BioServices Analysis

10 August 2004 | News

According to a Confederation of Indian Industry report, the global outsourcing market in pre clinical and clinical research is over $ 13 billion. The pharmaceutical companies are currently scouting in India for suppliers of quality ingredients, clinical development services and the painstaking chemical synthesis work for early drug development. They are also shopping for promising new treatments that may emerge from India's own drug discovery efforts.

Various studies show that the scientific talent pool of four million Indians is the second largest English-speaking group worldwide after the US. The availability of a large resource of English speaking scientists gives India an edge over other countries to reach the forefront of R&D services in biosciences. According to some estimates, 15 percent of the scientific population of pharma and biotech companies in the US is of Indian origin. Currently three million graduates, 700,000 post-graduates and 1500 PhDs qualify in the scientific stream each year in India. Presently 15,000 bio-scientists are engaged in the biotech sector. The contract research services segment has the potential to generate 50,000 jobs in the next five years with a revenue realization to the tune of $5 billion per annum.
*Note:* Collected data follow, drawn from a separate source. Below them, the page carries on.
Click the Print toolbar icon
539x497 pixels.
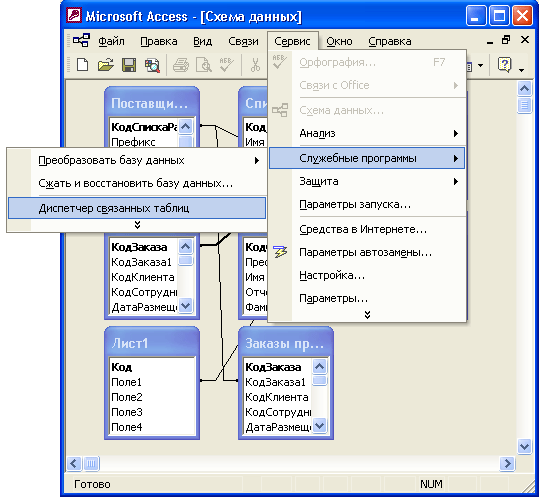point(181,65)
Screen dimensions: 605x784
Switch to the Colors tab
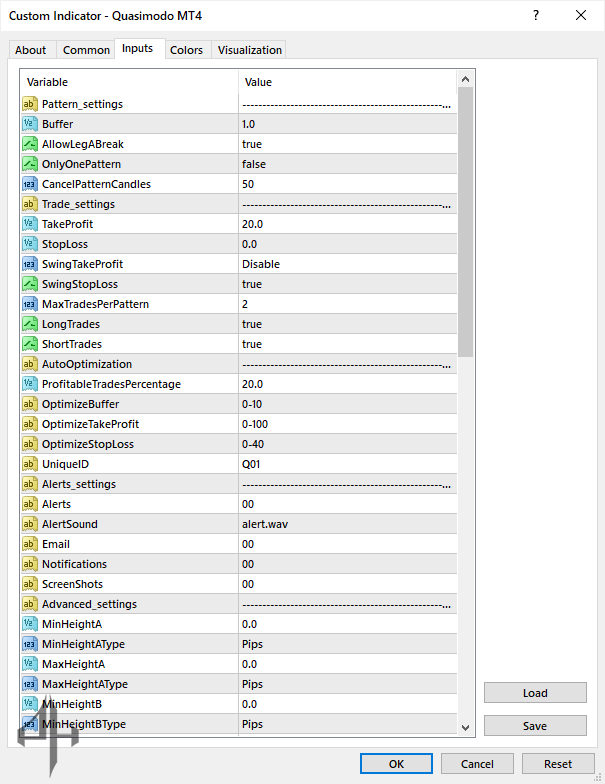pos(186,50)
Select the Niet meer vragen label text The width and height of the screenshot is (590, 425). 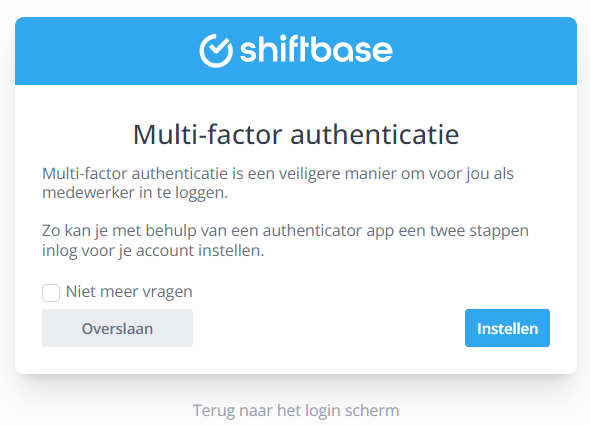tap(129, 292)
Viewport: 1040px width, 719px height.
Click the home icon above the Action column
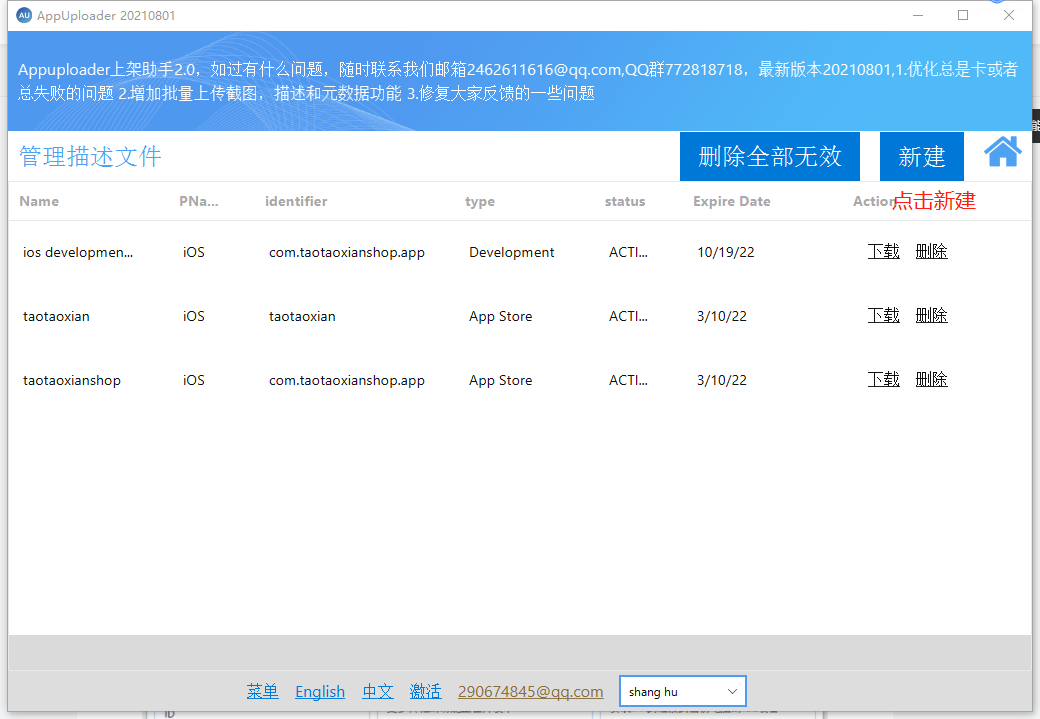pos(1002,151)
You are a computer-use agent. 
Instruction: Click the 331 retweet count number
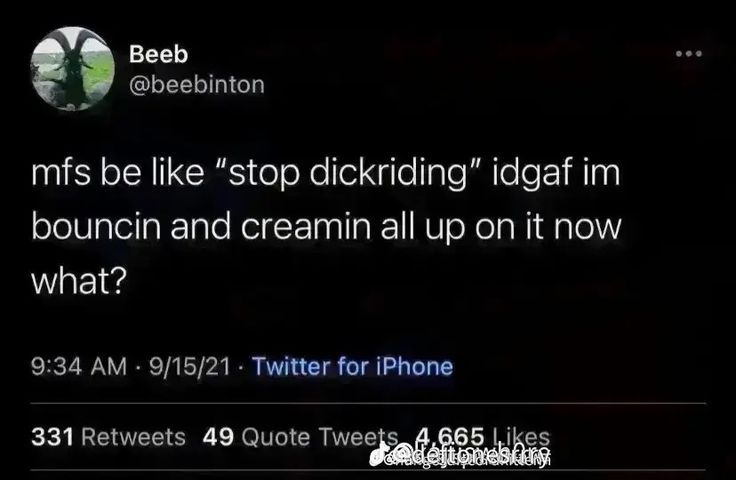(x=52, y=437)
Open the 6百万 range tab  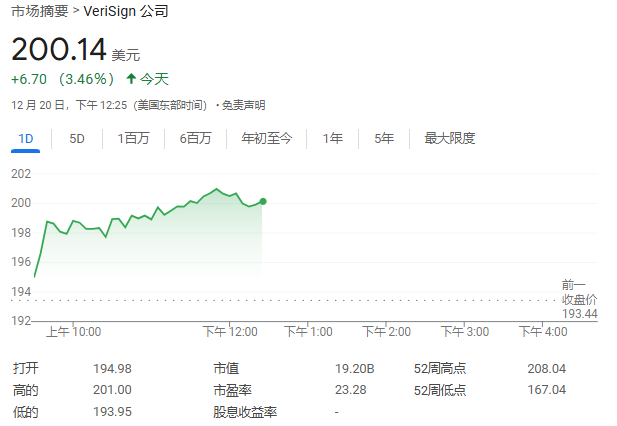[195, 138]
Due to cost advantages and competitiveness, India is being considered as a destination for contract research and manufacturing and other services like clinical research that are needed for the growth of the biopharma segment. The contract research and clinical business in India during 2003-04 was Rs 275 crore as against last year's Rs 135 crore registering a growth of 104 percent.

The contract/clinical research organizations are providing a broad range of clinical research services including bio equivalence, bioavailability, pharmacokinetic studies and phase I to phase IV clinical studies including statistical analysis, data management and project management, clinical operations, data management, biostatistics, regulatory affairs, quality assurance, training, medical writing, pharmacovigilance, medical consultancy and laboratory services. These companies are also offering protocol designing, regulatory approvals, ethics committee approval, appointment of investigators, preparation of clinical trial study material and placebo, coding and distribution to trial centers, patient consent and recruitment, conduct of trial, laboratory investigations, monitoring, data analysis and management, interim and final reporting of results.

Most of the contract and clinical research organizations are located in Hyderabad, Bangalore, Mumbai and Ahmedabad as these places house pharmaceutical companies and have good support systems to carry out the clinical trials.

Quintiles Spectral, a subsidiary of Quintiles Transnational, Siro-Clinpharm, a group company of Bharat Serums and Vaccines, Syngene, a subsidiary of Biocon India, Vimta Labs, Pfizer Limited, Lambda Therapeutic Research, Lotus labs are the major clinical research organizations operating in India. The other players in the sector include Synchron Research Services, Clingene International, a group company of Biocon India, Reliance Clinical Research Services–a group company of Reliance Industries, Sipra Labs, Genotex International, ClinTec International, Novartis, Novo Nordisk, Vedic Lifesciences, ClinInvent Research, iGATE Clinical Research International, Wellquest, a subsidiary of Nicholas Piramal India Limited, ClinWorld Inc, among others.

Company

2003-04
(Rs Crore)

Quintiles Spectral

62.55

Syngene

38.48

Vimta Labs

35.11

Pfizer

18

Lambda Therapeutic

16

TOP 5

170.14

Others

105.00

Total BioServices Revenue

275.14

*Note: SiroClinpharm has not confirmed it revnues. In 2003-04, its service revenues were Rs 31.20 crore and in 2003-04 it might have crossed over Rs 50 crore. Its number of projects have doubled in 2003-04.

Many multinational contract and clinical research organizations-Simbec, RCC, Omnicare, PharmaNet, Pharm-Olam International, ICON Clinical Research-have set up their liason/marketing offices in India. These are looking at the Indian pharmaceutical companies, which are investing in R&D. Even pathology laboratories like SRL Ranbaxy- a leading lab of Ranbaxy, Metropolis Health Services India and Dr Lal's Pathology Labs have also started conducting clinical trials using their existing infrastructure.

Companies like Indus Biotherapeutics-an arm of Intas Pharmaceuticals, Hi Tech Bio Laboratories, Chembiotek Research International-a leading company of the Chatterjee Group, Shreya Biotech and many others are active in contract research. Considering the huge opportunity in clinical research, pharmaceutical companies like Eli Lilly, Cadila Healthcare, Cadila Phamaceuticals, Haffkine, Wockhart, Intas Pharmaceuticals, Lupin Ltd have set up their own clinical trials units. Even information technology companies like Infosys Technologies, HCL, TCS, Wipro Technologies, Essar Technologies are looking at entering clinical data management.

Although opportunities exist in the bio services space, but the Indian companies find it difficult to convince sponsors to outsource research activities. This is mainly because many of the Indian companies do not have the multidisciplinary expertise that the sponsors look for. This can be overcome by partnering with organizations having complementary skills. Such alliances will fulfill the needs of global life sciences companies right from drug development to distribution.